Why is Pico Laser Better than Q Switch Lasers?

Beautiful woman in professional beauty salon during rejuvenation procedure

In the non-invasive cosmetic treatments industry, there are 2 kinds of laser treatments that are sought by many:  Pico lasers and Q-switch lasers. But which is more effective and which one suits you better?

Pico laser in Singapore is a laser that produces extremely short light pulses (picoseconds). A picosecond is a time unit equal to 0.0000000001 seconds. Because laser light pulses are so short, they effectively break tattoo pigment into tiny particles. This frees up the body to take care of the rest.

Before Pico lasers, a Q switch nanosecond laser was the top standard for tattoo and pigmentation removal. How the light is held back then discharged, allowing it to be extremely strong, is referred to as Q flipping. Consider the force of the water pouring down a river. But, if you temporarily keep the water in a dam and release it, it becomes much more powerful. A Q switch laser essentially does the same thing.

Nanosecond pulses are used in the majority of these lasers. Not a trillionth of a second, but one billionth of a second. When compared to a ‘Pico’ laser, however, the speed difference is minimal. That’s due to, although ‘Pico’ lasers utilize the word ‘Picosecond,’ they do not produce Picosecond pulses – they’re much slower!

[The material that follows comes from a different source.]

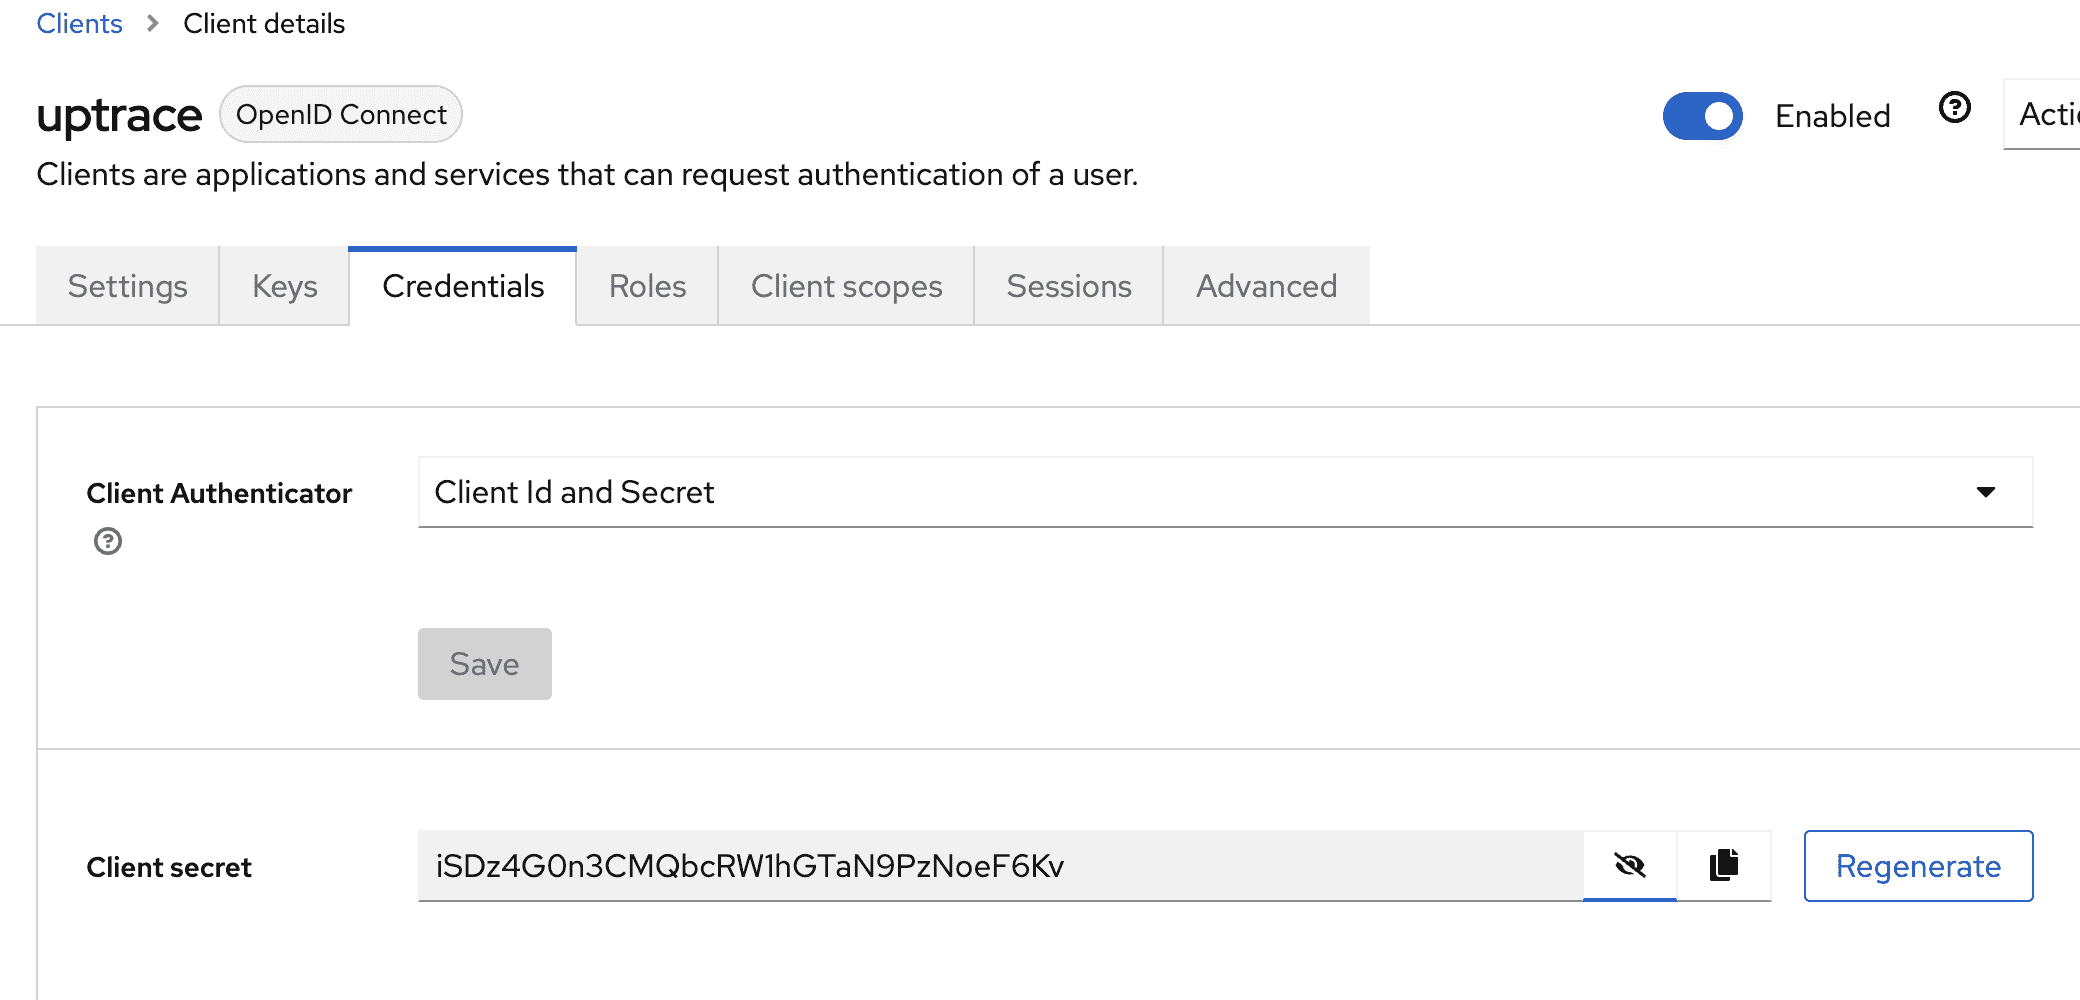Go to the Client scopes tab
The image size is (2080, 1000).
point(846,286)
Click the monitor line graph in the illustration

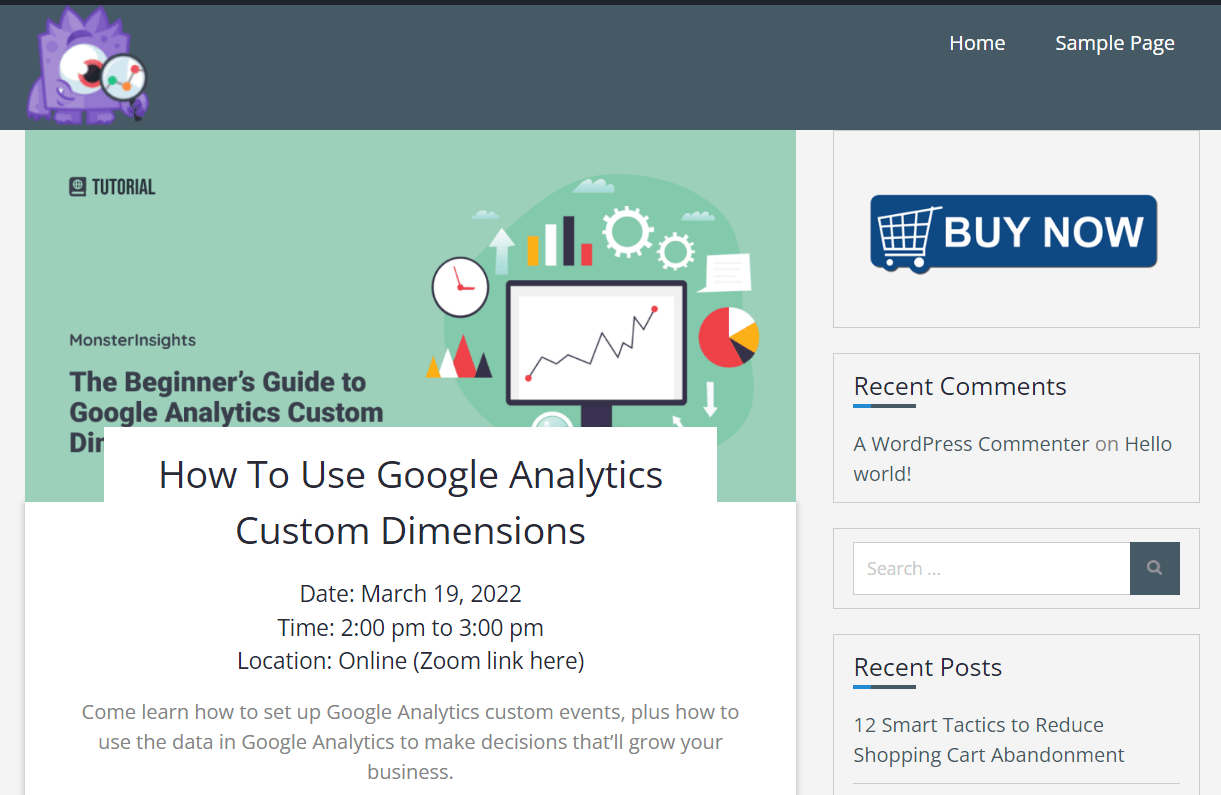click(x=595, y=342)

Q-Switched Lasers Vs. Pico Lasers

Tattoo removal with Q-switched lasers, which have been available for numerous years, maintains to be the top standard. Because they radiate light in a split second, Q-switched lasers are ultra-short-pulsed lasers. The wavelength of light emitted by a Q-switched nanosecond laser is approximately 0.000000005 seconds. A picosecond laser lets out light for a fraction of the time it takes a nanosecond laser to radiate light. The shift in light physics significantly impacts what the laser could do in industrial and medicinal applications.

Short-Pulsed Lasers Are Effective In Natural Pigmentation

Lasers with short-pulsed durations, such as those in the microsecond (0.000001sec) or millisecond (0.001sec) range, are excellent for eliminating natural body pigmented abrasions like age spots. The heat of treatment is primarily restricted inside the pigment particles, causing small collateral skin injuries.

Q-Switched Lasers & Pico Lasers For Tattoo Removal

Tattoo ink particles may be shattered by both picosecond and nanosecond lasers. These devices reduce the heat from the procedure diffusing to the skin around due to the ultra-short pulses. As a result, therapeutic side effects are decreased.

Is Pico Laser Better Than Q-Switched?

Since nanosecond lasers stay curbed in restricting thermal damage within smaller targets, picosecond lasers were created (photothermal vs photomechanical). Furthermore, in regards to dissolving finer tattoo ink, the picosecond laser may provide higher shattering energy (peak power).

Advantage Of Pico Lasers

Now, what does all of this mean? Here’s the lowdown on picosecond lasers’ benefits:

Faster tattoo removal – There is sufficient evidence to promote tattoo removal in fewer sessions.

Non-specific targets – A certain wavelength in Picosecond lasers could eliminate more pigments than nanosecond lasers. A picosecond laser that targets a specific color, on the other hand, is still preferable for tattoo removal.

Less tissue damage – The capacity to deliver a brief pulse reduces heat transfer for the target pigments, resulting in less tissue damage. As a consequence, there’s less disturbance of surface tissue and more targeted therapy.

What Can Picosecond Lasers Treat?

Several of these disorders are not amenable to nanosecond laser therapy, but picosecond lasers have been used extensively in acne scar treatment, birthmark removal, and scar erasure.


Compared to the nanosecond laser, Pico laser in Singapore possesses a number of benefits when it comes to non-surgical skin rejuvenation. The nanosecond, on the other hand, is still highly successful in the procedure of most pigmented lasers, and it isn’t necessarily secondary to the picosecond laser in a lot of aspects.